__Activity__.
The listing below holds a line with "Image resolution: width=1232" and a line with "Image resolution: width=1506". Reproduce those two lines exactly, plus everything between them.

__The data__.
########################################
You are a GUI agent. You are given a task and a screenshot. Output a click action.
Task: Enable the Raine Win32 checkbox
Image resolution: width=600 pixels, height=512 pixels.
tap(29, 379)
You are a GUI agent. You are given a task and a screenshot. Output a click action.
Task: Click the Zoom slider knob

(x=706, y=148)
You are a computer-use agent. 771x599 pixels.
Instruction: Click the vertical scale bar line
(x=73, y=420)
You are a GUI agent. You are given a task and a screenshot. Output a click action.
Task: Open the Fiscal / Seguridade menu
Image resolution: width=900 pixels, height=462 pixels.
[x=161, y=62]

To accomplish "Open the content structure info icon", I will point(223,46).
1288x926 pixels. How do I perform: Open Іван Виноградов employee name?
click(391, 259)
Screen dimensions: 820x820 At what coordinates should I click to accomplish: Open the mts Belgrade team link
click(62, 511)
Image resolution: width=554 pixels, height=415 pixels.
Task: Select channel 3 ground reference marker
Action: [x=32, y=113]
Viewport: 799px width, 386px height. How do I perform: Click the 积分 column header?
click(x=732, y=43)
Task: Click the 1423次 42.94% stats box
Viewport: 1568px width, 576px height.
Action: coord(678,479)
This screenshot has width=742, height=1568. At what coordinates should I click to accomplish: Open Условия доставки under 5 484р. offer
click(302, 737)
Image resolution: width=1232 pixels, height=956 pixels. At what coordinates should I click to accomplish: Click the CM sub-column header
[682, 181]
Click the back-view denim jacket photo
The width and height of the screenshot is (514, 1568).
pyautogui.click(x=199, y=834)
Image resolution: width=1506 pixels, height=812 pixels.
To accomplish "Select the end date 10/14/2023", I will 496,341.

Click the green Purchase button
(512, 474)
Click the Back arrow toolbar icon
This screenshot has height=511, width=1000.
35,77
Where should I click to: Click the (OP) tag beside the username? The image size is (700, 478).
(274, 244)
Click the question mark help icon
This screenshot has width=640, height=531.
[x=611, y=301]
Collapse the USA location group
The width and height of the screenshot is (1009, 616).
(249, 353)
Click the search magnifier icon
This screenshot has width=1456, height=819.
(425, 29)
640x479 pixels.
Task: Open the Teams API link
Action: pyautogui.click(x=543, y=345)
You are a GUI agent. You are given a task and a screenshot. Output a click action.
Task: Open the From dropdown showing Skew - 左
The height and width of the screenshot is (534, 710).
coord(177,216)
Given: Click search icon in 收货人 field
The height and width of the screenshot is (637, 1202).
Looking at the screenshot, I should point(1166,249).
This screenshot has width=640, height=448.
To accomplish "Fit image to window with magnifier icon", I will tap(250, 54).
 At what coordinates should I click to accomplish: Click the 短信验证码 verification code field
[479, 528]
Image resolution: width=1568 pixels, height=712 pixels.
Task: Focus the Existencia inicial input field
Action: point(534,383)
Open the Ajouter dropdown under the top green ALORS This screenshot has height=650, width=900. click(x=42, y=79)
########################################
__Reply to the task__.
Image resolution: width=1232 pixels, height=956 pixels. At what coordinates should I click to accomplish: Click the CM sub-column header
[682, 181]
Click the back-view denim jacket photo
The width and height of the screenshot is (514, 1568).
pyautogui.click(x=199, y=834)
Image resolution: width=1506 pixels, height=812 pixels.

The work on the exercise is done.